The global economy is likely to recover from this year’s virus-driven recession with 5 percent growth in 2021, according to Abu Dhabi’s $220 billion wealth fund.
The most likely outcome following the economic crisis sparked by the coronavirus is a U-shaped rebound, meaning there will be some stagnation before things get better, said Musabbeh Al Kaabi, chief executive officer of the Petroleum & Petrochemicals division of Mubadala Investment Co. The fund - with holdings across healthcare, technology, aerospace and energy - gives that scenario a 70 percent probability and sees a 30 percent chance of a longer economic slump, Al Kaabi said.

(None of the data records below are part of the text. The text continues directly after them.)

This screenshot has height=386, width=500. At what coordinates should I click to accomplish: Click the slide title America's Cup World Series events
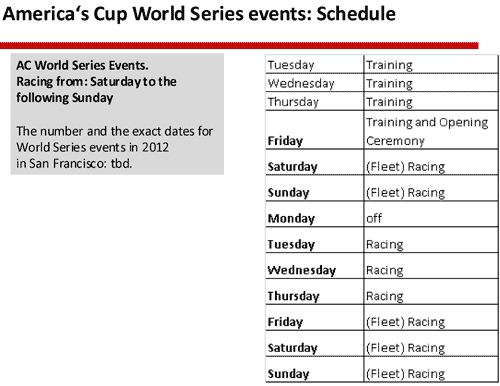click(199, 14)
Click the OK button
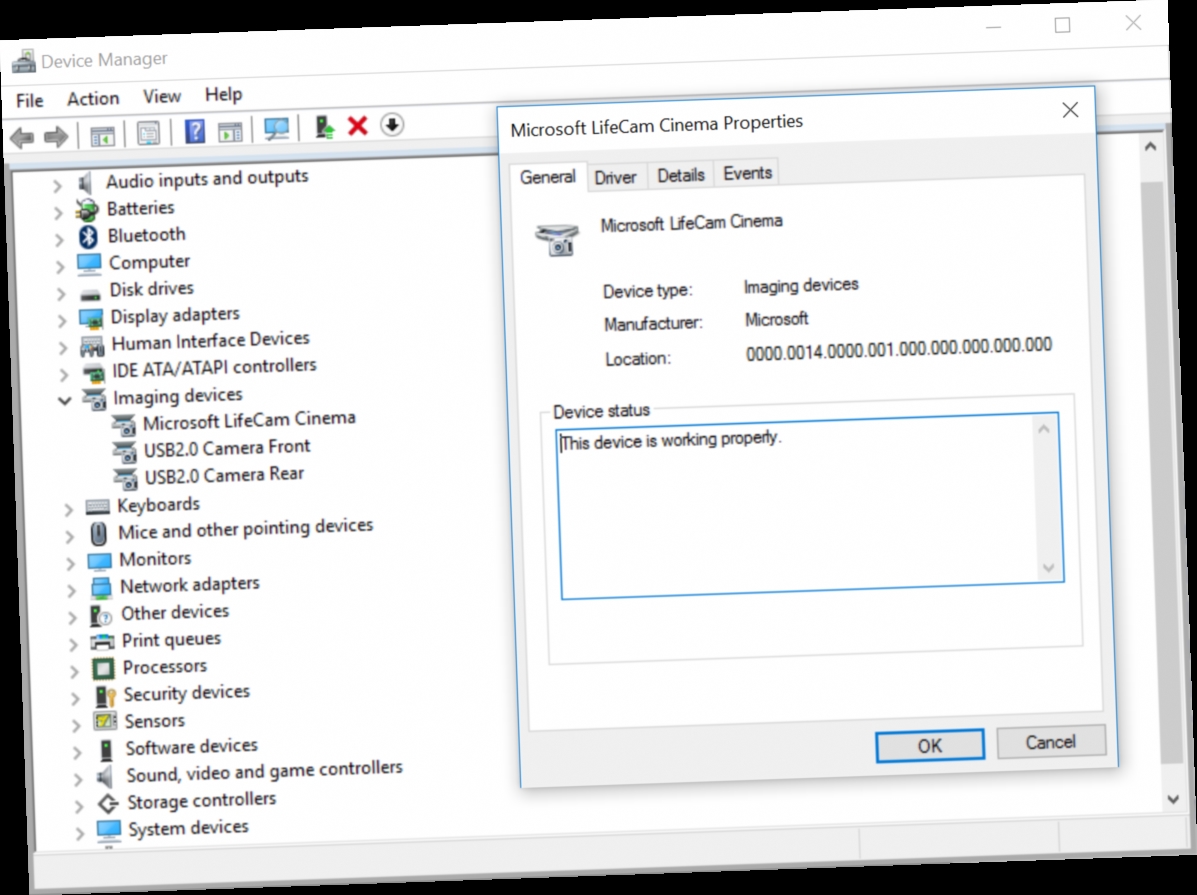 coord(928,745)
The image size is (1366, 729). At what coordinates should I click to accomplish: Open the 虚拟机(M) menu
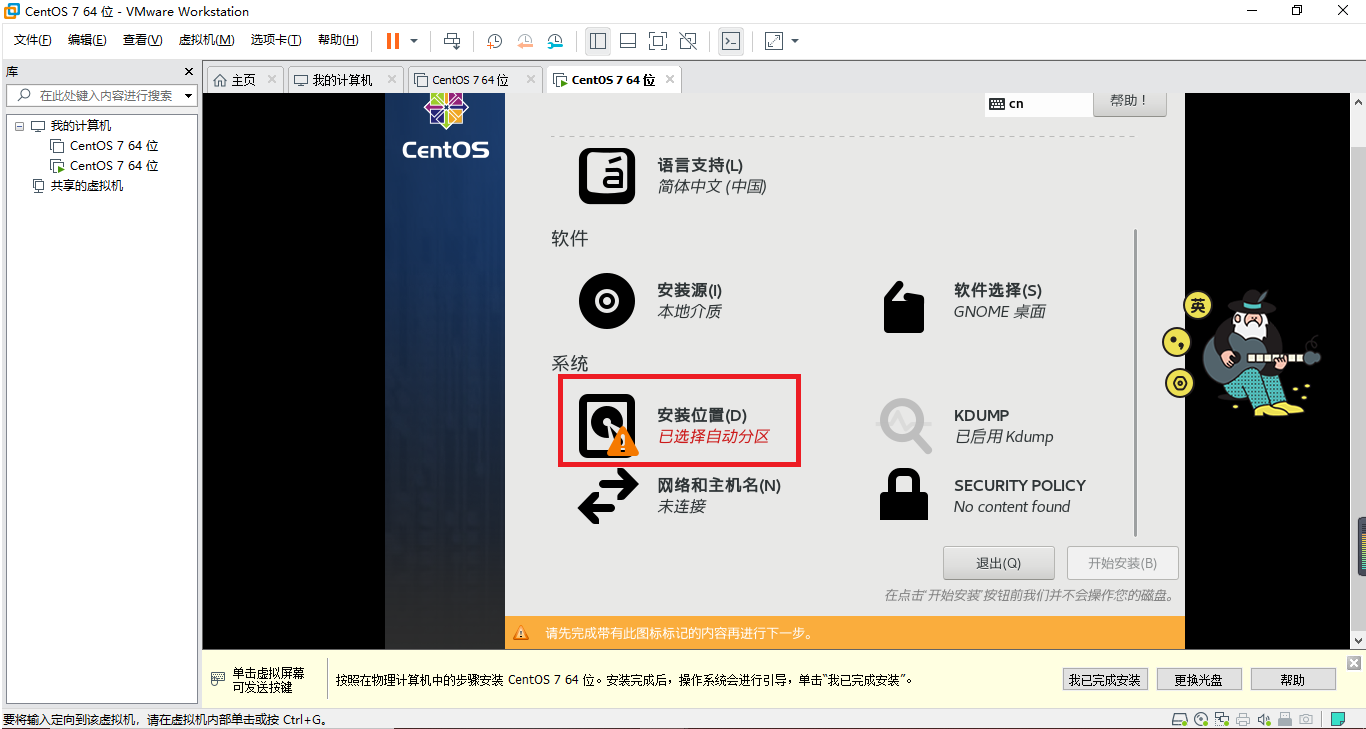coord(205,40)
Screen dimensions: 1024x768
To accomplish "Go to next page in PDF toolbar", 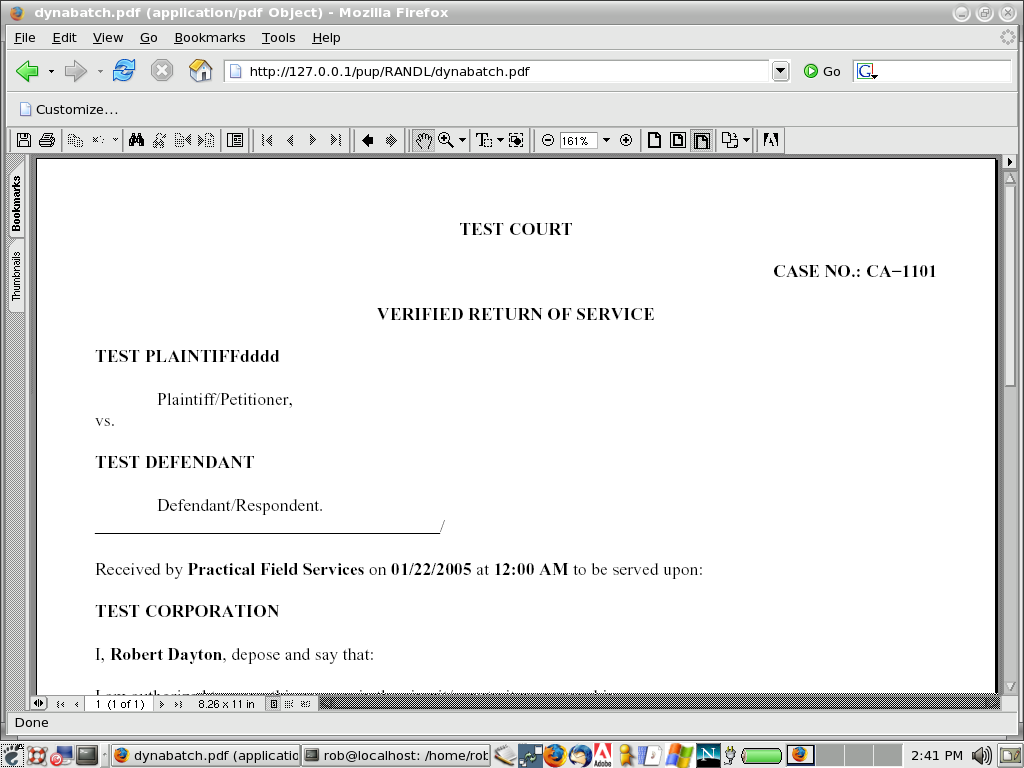I will pos(313,141).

As the pandemic forced factories all over the world to shutter and people to stay home, the global economy has plummeted and oil prices have dropped by almost half since the start of the year. Though they’ve risen in the past month as activity resumes in nations such as China, demand for crude is likely to peak within 10 years at most with the growing adoption of cleaner energy, Al Kaabi said.
“We are not in a state of denial, we understand the energy transition,” Al Kaabi said Wednesday, in a virtual energy forum hosted by the Atlantic Council, a Washington-based think tank. Energy markets will see stronger demand for natural gas and Mubadala is skewing its investments in that direction, he said.
The drop in crude has halted growth in US shale as many wells are not economic with prices below $35 a barrel, but it won’t completely kill the industry, Al Kaabi said.
Mubadala’s energy and chemicals business is slowing investment in some projects that aren’t critical to operations. Spending on major projects like a Malaysian gas development and Belgian and North American chemical expansions are going ahead as planned, Al Kaabi said.
Mubadala’s oil and chemicals unit has been selling assets after combining with another Abu Dhabi investment fund. In March, it sold part of plastics maker Borealis AG to Austrian partner OMV AG. Last year, the company sold a stake in its Spanish refining unit to Carlyle Group Inc. The deals were valued at nearly $5 billion each. The company has instead invested in gas fields closer to home in the last two years, buying stakes in deposits in Egypt.